One would have expected that this money would have been placed for the benefit of the people, since the assets belonged to them. Instead, the Head of NICIL, Winston Brassington, had no compunction to hold on to the money. Just this past week, Cabinet Secretary Dr Roger Luncheon told the press that there is nothing in law to compel NICIL to transfer the money to the Government treasury.
While this may be the case, it begs the question of who must spend the money held in the NICIL coffers. Of course, the Head of State has access to these funds, but one has been asking, who else? The last time the books for this entity were audited was back in 2003, almost nine years ago.

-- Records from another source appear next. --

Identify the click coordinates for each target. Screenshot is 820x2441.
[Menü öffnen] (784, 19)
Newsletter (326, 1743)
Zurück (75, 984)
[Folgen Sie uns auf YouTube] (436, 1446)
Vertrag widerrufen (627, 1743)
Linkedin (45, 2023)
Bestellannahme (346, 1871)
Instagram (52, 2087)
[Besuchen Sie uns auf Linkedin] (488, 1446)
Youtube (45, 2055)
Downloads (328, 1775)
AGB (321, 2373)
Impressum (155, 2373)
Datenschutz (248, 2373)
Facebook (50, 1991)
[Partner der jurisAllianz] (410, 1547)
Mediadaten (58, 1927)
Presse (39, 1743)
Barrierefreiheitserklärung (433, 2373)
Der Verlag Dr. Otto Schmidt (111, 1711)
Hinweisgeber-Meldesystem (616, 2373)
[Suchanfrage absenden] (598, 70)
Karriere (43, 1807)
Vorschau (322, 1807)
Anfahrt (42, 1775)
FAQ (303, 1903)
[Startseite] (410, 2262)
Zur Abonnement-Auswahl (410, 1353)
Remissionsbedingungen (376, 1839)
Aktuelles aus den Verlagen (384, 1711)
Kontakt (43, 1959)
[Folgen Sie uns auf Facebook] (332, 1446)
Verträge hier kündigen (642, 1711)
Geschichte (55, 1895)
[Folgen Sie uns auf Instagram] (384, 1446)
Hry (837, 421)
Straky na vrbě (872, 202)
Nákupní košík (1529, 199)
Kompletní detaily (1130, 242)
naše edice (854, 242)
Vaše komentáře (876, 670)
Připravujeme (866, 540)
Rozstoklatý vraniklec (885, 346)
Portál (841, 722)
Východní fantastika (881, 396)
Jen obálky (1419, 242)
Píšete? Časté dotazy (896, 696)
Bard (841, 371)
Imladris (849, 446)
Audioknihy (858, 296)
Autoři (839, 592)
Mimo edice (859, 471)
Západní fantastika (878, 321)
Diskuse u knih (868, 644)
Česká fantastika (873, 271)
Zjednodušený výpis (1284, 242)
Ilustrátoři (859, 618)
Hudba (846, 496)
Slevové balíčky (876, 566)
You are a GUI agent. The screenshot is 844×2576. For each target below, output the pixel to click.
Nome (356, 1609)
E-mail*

Khemraj Ramjattan, addressing a press conference on Thursday noted that while the government is accusing the parliamentary opposition of cutting $21 billion from the budget, the very government has withheld $50 billion from that same budget. This is a most interesting observation. If indeed the government had prepared a budget to cater for the needs of the people of Guyana, then why has it not made the $50 billion available?
If indeed the money is the people’s money, then it should not be held in secret. One is now forced to believe that since the government does not need parliamentary approval to spend this money it can do as it pleases – buy what it wants and spend on what it wants. The upshot is that the $21 billion cut from the budget should not be a problem.
If there is need for anything, all the government has to do is to apply to the NICIL funds. This is what it did with some $5 billion of Lotto funds. Former President Bharrat Jagdeo openly said that he had no intention of having anyone dictate how the Lotto funds would be spent.
This is why the nation keeps talking about executive theft and rampant corruption. This is why when the ordinary man sees the politicians amass huge wealth they know that all is not above board. Many now feel that the billions of dollars in the Lotto fund and in NICIL are there for the so-called big ones. And the government is doing nothing to prove the people wrong.
I see that some parliamentarians propose to ask questions about the NICIL funds. I hope that they get answers.